[Records provided Boundary: Start]
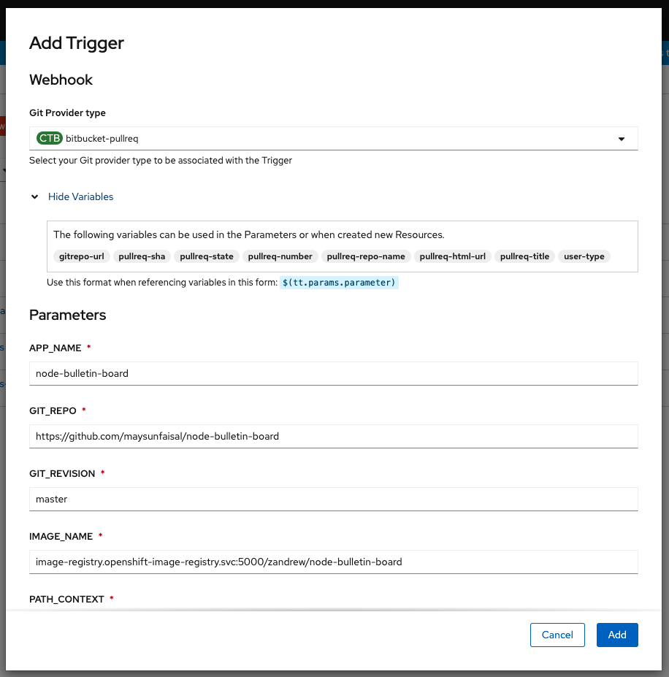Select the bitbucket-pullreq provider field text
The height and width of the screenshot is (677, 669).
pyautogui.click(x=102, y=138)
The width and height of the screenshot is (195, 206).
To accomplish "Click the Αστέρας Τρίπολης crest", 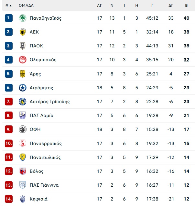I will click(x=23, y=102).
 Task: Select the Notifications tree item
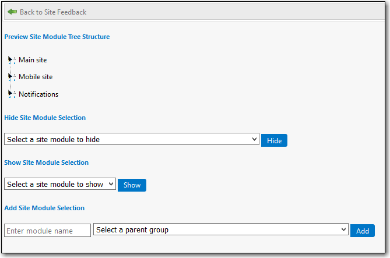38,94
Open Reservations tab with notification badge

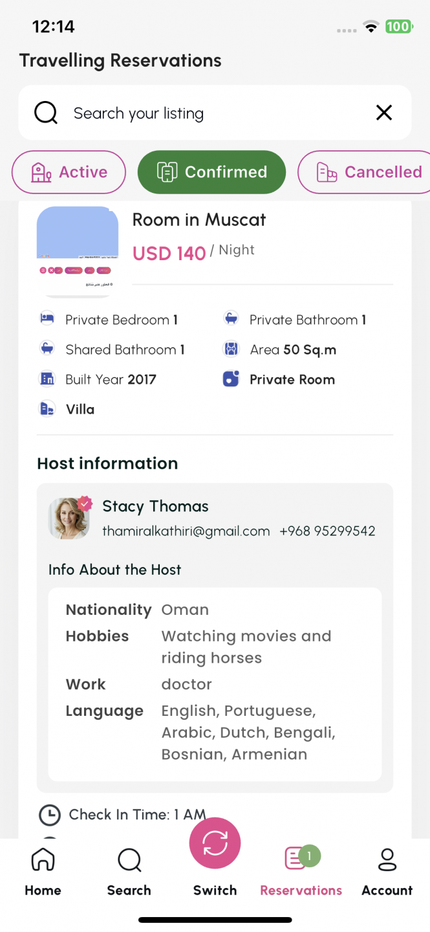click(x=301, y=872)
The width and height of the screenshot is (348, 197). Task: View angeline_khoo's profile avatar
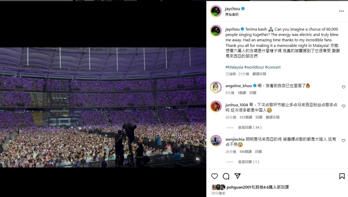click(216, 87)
[Records provided Boundary: End]
§ Task instructions
What is needed is an exact transcription of the lines from the one containing "Task: Select the Notifications tree item" through the last line of the records above, both included, with no pictures.

§ Solution for this problem
 Task: Select the Notifications tree item
38,94
Open Reservations tab with notification badge

click(x=301, y=872)
The width and height of the screenshot is (348, 197). Task: View angeline_khoo's profile avatar
click(216, 87)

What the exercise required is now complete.